━━━━━ Given data ━━━━━

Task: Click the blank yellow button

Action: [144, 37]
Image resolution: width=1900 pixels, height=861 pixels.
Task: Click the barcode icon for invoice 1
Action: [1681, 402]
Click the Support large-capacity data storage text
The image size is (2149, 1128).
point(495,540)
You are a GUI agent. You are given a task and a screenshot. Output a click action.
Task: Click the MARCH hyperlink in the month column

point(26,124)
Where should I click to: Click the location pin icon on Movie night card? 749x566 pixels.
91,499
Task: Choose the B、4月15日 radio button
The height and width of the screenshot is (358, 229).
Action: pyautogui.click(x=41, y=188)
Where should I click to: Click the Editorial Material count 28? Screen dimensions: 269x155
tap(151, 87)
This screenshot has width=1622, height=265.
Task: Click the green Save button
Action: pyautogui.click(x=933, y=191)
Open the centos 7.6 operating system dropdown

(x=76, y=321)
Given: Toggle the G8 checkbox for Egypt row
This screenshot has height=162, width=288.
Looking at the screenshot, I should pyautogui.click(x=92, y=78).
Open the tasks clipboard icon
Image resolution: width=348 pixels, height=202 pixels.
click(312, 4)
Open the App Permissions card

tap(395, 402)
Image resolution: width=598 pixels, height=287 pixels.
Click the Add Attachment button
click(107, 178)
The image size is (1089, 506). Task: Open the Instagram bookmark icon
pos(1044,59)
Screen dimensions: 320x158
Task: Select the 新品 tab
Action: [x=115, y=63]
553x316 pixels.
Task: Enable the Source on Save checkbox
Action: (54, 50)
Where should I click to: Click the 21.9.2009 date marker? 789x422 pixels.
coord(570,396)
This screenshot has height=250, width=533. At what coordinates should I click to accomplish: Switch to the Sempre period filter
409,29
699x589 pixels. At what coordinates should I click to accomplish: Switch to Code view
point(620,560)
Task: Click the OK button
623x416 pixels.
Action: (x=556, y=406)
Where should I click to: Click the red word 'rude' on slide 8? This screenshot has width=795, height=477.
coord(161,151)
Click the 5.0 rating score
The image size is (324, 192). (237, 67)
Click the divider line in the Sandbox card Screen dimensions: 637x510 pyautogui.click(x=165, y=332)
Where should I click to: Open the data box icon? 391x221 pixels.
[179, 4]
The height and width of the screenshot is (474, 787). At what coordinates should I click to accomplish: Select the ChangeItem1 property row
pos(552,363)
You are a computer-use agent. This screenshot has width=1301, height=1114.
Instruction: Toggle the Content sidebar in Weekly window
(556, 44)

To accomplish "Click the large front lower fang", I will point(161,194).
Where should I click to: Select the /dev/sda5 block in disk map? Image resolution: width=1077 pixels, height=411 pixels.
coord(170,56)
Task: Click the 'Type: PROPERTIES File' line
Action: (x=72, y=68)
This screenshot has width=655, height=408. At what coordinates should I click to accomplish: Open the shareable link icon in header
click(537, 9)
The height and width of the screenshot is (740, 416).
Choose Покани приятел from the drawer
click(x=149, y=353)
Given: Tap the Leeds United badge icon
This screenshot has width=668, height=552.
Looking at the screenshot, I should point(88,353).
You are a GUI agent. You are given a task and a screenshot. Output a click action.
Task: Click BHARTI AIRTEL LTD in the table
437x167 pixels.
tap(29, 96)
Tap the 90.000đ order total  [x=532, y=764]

━━━━━

The records above should be transcribed in full, with no differences.

Task: Click the blank yellow button

Action: [144, 37]
Image resolution: width=1900 pixels, height=861 pixels.
Task: Click the barcode icon for invoice 1
Action: [1681, 402]
Click the Support large-capacity data storage text
The image size is (2149, 1128).
point(495,540)
You are a GUI agent. You are given a task and a screenshot. Output a click action.
Task: Click the MARCH hyperlink in the month column

point(26,124)
Where should I click to: Click the location pin icon on Movie night card? 749x566 pixels.
91,499
Task: Choose the B、4月15日 radio button
The height and width of the screenshot is (358, 229).
Action: pyautogui.click(x=41, y=188)
Where should I click to: Click the Editorial Material count 28? Screen dimensions: 269x155
tap(151, 87)
This screenshot has width=1622, height=265.
Task: Click the green Save button
Action: pyautogui.click(x=933, y=191)
Open the centos 7.6 operating system dropdown

(x=76, y=321)
Given: Toggle the G8 checkbox for Egypt row
This screenshot has height=162, width=288.
Looking at the screenshot, I should pyautogui.click(x=92, y=78).
Open the tasks clipboard icon
Image resolution: width=348 pixels, height=202 pixels.
click(312, 4)
Open the App Permissions card

tap(395, 402)
Image resolution: width=598 pixels, height=287 pixels.
Click the Add Attachment button
click(107, 178)
The image size is (1089, 506). Task: Open the Instagram bookmark icon
pos(1044,59)
Screen dimensions: 320x158
Task: Select the 新品 tab
Action: [x=115, y=63]
553x316 pixels.
Task: Enable the Source on Save checkbox
Action: (54, 50)
Where should I click to: Click the 21.9.2009 date marker? 789x422 pixels.
coord(570,396)
This screenshot has height=250, width=533. At what coordinates should I click to accomplish: Switch to the Sempre period filter
409,29
699x589 pixels. At what coordinates should I click to accomplish: Switch to Code view
point(620,560)
Task: Click the OK button
623x416 pixels.
Action: (x=556, y=406)
Where should I click to: Click the red word 'rude' on slide 8? This screenshot has width=795, height=477.
coord(161,151)
Click the 5.0 rating score
The image size is (324, 192). (237, 67)
Click the divider line in the Sandbox card Screen dimensions: 637x510 pyautogui.click(x=165, y=332)
Where should I click to: Open the data box icon? 391x221 pixels.
[179, 4]
The height and width of the screenshot is (474, 787). At what coordinates should I click to accomplish: Select the ChangeItem1 property row
pos(552,363)
You are a computer-use agent. This screenshot has width=1301, height=1114.
Instruction: Toggle the Content sidebar in Weekly window
(556, 44)

To accomplish "Click the large front lower fang", I will point(161,194).
Where should I click to: Select the /dev/sda5 block in disk map? Image resolution: width=1077 pixels, height=411 pixels.
coord(170,56)
Task: Click the 'Type: PROPERTIES File' line
Action: (x=72, y=68)
This screenshot has width=655, height=408. At what coordinates should I click to accomplish: Open the shareable link icon in header
click(537, 9)
The height and width of the screenshot is (740, 416).
Choose Покани приятел from the drawer
click(x=149, y=353)
Given: Tap the Leeds United badge icon
This screenshot has width=668, height=552.
Looking at the screenshot, I should point(88,353).
You are a GUI agent. You are given a task and a screenshot. Output a click action.
Task: Click BHARTI AIRTEL LTD in the table
437x167 pixels.
tap(29, 96)
Tap the 90.000đ order total  [x=532, y=764]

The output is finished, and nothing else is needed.